Finland's Prime Minister Sanna Marin and Swedish Prime Minister Magdalena Andersson met in Stockholm on Wednesday to hold high level consultations on the manner, given that the decision of each would likely have great impact on the other.
PM Andersson appeared to confirm the Swedish media reports saying the decision for joining NATO has been made.
Standing beside her counterpart, Marin said on the issue in the press conference, "There are different perspectives to apply (for) NATO membership or not to apply and we have to analyze these very carefully."
"But I think our process will be quite fast, it will happen in weeks," she added.
Germany's DW explains that the greater pressure remains on Finland, but that Sweden too has felt anxiety over the rapidly unfolding events in Ukraine:
Sweden does not share a border with Russia, but the strategic island of Gottland in the Baltic Sea could make Sweden vulnerable should a conflict erupt in the region.

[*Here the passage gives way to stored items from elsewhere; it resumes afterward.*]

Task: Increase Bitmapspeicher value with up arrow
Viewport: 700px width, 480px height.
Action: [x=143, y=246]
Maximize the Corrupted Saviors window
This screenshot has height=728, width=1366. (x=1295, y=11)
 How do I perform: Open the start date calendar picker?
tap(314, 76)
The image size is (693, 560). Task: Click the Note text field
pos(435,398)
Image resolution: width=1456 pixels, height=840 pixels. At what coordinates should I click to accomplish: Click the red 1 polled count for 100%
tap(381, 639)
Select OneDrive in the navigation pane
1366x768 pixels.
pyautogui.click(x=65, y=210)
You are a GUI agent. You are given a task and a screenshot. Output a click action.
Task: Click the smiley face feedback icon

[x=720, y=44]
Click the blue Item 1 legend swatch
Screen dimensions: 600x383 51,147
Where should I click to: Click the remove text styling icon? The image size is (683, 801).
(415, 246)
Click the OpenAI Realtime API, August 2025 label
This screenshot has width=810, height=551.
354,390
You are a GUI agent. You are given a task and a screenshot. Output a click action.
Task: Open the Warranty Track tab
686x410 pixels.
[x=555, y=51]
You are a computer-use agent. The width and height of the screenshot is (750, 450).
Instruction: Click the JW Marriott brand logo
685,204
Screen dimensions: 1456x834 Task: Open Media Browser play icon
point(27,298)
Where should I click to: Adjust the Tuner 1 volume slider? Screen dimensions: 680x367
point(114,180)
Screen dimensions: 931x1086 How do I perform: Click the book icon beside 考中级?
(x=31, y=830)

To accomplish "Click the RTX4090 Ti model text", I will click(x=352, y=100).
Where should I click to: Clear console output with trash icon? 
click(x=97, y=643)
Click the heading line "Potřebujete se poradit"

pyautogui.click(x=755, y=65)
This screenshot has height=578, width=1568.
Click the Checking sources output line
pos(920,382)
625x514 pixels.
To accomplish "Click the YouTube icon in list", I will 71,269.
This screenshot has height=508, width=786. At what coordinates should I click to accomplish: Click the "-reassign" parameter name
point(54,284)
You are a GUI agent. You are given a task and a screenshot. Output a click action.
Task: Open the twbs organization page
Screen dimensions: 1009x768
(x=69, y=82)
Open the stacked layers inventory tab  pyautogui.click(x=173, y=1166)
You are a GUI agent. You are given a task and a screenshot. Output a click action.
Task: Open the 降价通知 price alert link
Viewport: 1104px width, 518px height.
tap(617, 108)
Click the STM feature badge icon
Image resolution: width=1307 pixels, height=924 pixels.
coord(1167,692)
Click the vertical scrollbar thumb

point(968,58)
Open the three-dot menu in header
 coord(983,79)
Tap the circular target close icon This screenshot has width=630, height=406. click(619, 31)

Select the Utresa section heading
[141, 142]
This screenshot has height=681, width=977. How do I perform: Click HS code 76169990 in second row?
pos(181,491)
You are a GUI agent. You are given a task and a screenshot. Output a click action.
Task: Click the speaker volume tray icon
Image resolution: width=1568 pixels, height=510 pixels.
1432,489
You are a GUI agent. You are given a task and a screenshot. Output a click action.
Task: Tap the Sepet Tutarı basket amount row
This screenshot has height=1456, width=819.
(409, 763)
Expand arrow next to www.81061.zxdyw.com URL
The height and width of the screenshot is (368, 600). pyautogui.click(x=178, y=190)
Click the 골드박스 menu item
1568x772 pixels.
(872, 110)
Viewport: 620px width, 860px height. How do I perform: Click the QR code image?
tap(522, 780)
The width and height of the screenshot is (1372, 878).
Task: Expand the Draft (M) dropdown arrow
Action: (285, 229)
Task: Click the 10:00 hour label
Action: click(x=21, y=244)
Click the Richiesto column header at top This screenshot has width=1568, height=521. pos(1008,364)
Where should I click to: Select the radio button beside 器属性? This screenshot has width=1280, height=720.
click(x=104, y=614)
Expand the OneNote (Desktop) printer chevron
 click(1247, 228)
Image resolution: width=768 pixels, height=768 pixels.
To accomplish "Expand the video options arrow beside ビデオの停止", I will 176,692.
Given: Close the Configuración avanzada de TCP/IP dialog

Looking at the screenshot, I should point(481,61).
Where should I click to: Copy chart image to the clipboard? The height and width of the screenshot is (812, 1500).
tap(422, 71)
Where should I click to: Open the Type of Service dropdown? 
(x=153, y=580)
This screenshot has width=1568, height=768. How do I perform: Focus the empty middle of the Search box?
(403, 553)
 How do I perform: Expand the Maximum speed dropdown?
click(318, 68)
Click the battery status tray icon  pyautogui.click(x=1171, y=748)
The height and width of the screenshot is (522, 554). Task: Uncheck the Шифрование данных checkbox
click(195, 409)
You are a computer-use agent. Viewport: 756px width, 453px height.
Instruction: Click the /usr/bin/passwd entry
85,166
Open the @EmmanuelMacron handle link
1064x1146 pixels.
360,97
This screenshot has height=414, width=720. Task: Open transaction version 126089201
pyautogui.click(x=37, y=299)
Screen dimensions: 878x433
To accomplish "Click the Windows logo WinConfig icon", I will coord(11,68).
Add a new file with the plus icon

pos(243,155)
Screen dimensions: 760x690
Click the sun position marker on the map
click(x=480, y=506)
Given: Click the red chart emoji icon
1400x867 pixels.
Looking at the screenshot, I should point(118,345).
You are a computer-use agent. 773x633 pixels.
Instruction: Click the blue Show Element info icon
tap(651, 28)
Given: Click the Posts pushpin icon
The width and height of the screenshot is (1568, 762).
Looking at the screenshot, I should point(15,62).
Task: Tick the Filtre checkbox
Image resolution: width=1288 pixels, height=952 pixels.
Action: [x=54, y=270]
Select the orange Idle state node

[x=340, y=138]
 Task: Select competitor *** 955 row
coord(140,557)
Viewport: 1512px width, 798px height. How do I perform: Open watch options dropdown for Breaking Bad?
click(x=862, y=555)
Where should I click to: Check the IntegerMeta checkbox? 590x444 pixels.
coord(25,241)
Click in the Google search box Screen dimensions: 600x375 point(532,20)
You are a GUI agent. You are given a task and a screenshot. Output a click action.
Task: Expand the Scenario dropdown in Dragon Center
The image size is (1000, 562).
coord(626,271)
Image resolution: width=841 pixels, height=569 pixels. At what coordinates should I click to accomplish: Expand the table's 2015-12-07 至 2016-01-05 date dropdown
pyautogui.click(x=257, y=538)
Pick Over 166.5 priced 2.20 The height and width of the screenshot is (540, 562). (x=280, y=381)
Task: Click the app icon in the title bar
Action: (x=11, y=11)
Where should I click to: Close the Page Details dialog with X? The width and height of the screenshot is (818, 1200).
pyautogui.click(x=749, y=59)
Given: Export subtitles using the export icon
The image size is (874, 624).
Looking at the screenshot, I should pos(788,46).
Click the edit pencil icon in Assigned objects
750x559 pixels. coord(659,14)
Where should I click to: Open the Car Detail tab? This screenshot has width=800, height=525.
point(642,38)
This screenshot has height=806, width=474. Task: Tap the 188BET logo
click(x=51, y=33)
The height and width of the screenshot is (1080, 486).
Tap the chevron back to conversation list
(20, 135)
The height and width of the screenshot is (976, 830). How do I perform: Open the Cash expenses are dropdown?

Robert Dalsjo, the research director at the Swedish Defense Research Agency, said Swedes have realized "that they might find themselves in the same position as Ukraine: a lot of sympathy but no military help."
Finland's leader, meanwhile at the joint presser put the timeline for a final decision "before mid-summer" - and said the country would produce a major report on its new security policy in light of Russia's aggression in Ukraine this week. That will kick off intense discussion in Finland's parliament - all of which are seen as key steps in a path to NATO membership.